So better to define and play your own game. Recognize the rungs on your own ladder and start climbing. Eventually, if you have the music, you’ll climb high enough that one of them – one of the Mike or Scott or John – will call YOU and they’ll come calling with the hundreds of thousands of dollars they know exactly how to spend.

Consistency

Consistency is the culprit.

Independent artists are just not getting consistent representation to radio and it’s nobody’s fault but their own. *

The all-or-nothing, full-budget approach to independent country radio promotion is not working.  It really hasn’t worked at all in the few years since we started helping unsigned (and sorta-signed) artists. Airplay results never match budgets, and investors and artists are left upset, often leaving the relationship with a misrepresented, even damaged brand.

The best-funded independent releases have a median Mediabase chart peak position right around 42, with the majority of the peak positions much lower.

So some in the indie game have been defining 42 on the chart as a success. To us that’s like cranking up a $400,000 combine for two ears of corn.

At the core of the problem: independent spending rarely creates consensus from any of the small or large-market radio charts. Money goes out, adds come in, but airplay is thin and scattered and when people don’t know where to go for the next add, all the strategy and care (and consistency) ends there.

And you can bet radio notices and questions and thinks, “another short-term effort from another confused investor who’s playing this (or is being played) like it’s a hobby.”

The usual path: decide on single, hire team, team pushes for adds and receives tiny bits of airplay for two months, another month of panic, single lost, fire team.
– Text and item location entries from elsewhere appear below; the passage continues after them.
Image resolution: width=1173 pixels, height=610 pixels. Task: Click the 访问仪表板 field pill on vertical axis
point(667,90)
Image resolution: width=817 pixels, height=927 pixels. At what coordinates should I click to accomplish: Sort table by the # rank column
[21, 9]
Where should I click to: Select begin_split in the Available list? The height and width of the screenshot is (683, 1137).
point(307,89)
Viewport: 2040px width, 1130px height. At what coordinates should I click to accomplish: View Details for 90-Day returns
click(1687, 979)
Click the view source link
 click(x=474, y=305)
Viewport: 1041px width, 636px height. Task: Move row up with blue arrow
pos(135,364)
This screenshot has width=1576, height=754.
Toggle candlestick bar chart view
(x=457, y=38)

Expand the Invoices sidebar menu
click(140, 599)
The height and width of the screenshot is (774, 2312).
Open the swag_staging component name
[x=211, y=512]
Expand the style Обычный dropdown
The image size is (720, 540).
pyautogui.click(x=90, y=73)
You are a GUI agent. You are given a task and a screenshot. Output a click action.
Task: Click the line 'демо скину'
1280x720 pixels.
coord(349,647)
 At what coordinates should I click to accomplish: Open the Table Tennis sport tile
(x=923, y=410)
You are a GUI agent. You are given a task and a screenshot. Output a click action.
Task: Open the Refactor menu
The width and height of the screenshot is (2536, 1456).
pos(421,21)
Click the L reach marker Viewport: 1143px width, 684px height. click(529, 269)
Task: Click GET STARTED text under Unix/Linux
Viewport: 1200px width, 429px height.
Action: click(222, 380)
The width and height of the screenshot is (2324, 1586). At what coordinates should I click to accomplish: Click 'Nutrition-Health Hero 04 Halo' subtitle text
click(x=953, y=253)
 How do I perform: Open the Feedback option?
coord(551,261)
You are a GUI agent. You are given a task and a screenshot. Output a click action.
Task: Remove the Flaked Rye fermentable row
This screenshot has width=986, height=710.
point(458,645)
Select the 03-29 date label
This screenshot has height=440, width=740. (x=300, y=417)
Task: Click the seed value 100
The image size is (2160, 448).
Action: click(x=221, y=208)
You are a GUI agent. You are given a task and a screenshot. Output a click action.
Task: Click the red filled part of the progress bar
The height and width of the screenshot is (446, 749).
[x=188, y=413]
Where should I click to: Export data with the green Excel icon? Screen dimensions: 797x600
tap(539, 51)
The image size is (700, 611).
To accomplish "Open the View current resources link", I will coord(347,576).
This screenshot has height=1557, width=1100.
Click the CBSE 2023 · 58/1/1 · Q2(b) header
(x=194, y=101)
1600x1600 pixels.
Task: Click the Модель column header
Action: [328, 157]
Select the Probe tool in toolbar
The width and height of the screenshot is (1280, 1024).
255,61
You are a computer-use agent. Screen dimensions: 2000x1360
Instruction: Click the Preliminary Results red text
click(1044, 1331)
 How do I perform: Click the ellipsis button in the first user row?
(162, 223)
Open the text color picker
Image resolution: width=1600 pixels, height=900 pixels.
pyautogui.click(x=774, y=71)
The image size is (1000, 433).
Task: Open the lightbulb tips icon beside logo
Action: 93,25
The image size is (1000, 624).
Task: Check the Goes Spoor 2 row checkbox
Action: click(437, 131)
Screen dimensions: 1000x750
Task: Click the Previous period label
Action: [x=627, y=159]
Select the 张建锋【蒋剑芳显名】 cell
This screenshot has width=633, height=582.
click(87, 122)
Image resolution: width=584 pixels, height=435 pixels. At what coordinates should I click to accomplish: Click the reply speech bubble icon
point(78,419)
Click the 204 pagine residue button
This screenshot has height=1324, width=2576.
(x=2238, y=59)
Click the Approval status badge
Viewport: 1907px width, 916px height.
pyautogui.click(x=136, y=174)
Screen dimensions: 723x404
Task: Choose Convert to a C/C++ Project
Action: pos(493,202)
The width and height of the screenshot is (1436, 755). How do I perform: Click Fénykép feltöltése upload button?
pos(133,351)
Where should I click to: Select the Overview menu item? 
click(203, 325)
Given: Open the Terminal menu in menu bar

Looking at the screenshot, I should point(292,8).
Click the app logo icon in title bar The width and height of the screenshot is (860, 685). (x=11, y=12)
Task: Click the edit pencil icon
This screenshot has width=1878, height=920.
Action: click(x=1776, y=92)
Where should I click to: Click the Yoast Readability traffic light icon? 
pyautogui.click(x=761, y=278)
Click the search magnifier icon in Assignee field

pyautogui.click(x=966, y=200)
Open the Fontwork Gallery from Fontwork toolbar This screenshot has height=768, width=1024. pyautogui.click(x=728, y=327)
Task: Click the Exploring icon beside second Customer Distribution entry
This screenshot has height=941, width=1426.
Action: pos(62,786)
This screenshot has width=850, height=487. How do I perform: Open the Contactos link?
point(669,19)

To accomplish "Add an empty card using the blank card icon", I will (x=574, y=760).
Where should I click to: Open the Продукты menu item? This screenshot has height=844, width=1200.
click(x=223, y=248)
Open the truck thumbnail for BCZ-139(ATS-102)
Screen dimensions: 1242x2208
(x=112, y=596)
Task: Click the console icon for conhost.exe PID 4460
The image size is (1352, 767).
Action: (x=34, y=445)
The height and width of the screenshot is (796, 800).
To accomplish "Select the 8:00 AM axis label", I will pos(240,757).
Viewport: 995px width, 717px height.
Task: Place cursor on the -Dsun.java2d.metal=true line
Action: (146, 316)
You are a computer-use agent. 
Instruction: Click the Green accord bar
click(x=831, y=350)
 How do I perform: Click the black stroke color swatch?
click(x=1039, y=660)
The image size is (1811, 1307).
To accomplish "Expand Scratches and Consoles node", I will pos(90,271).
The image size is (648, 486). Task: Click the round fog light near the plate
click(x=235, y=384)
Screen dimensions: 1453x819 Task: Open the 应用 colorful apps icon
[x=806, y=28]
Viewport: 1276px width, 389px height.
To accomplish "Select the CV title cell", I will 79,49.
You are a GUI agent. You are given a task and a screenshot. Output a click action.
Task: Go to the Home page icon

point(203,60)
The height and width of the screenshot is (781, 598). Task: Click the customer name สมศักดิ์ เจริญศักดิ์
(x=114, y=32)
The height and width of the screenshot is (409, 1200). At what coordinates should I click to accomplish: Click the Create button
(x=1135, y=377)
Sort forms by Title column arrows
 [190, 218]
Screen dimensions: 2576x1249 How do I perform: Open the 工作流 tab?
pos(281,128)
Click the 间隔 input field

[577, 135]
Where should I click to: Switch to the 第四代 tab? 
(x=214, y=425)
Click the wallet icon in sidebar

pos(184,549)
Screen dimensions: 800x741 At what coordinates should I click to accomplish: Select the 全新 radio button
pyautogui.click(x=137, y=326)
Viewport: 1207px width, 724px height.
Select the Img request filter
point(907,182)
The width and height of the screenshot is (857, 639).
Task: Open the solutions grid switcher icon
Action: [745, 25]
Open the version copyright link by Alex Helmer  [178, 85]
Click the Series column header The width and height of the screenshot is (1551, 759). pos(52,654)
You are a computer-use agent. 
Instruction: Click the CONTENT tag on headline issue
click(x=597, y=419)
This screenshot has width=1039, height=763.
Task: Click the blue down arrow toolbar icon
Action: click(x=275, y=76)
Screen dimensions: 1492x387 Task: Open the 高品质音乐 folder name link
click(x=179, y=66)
You add together the average monthly rate for a team, the costs to maneuver the single and artist with radio visits and advertising and shows, the artist is often out over $80,000 with little to show and quite possibly a damaged radio brand.

What’s missing?  More money? More visiting?  Scott Borchetta?

Well all those, but also:  Consistency.  CONSISTENCY!

If you were to ask willing and truthful programmers why they pass on even the best songs from indies, the most common answer would be that if they wait it out long enough, new artists on small labels go away.  They hold the line feeling it’s a short-term deal. And almost always they are right because they can (rightfully) assume so few indie efforts involve long-term planning.

You can say (and truly believe) you are going five singles and two albums deep, but indie history just doesn’t support the statement.  And radio knows it.

If you want to engage with today’s terrestrial crowd, and you don’t have John Esposito in your living room shaking a record deal your way, the best approach is to find radio representation you can trust and TRUST THEM. Trust them for at least three singles.

Be a team.  Be trusting. Get together on a budget that will, without question, keep you together at least 18 months.  Plan things out for an entire year and a half.

Then when you find yourself wondering why you “aren’t getting as many adds as that other artist with that “with that SINGLE THAT SUCKS,” hang on a week or two.  That single will be gone and that promo unit will move on, because that other thing isn’t about consistency.

You are. And you are planned out smartly for the next year. And so you smartly collect little victories on your collective march to the championship.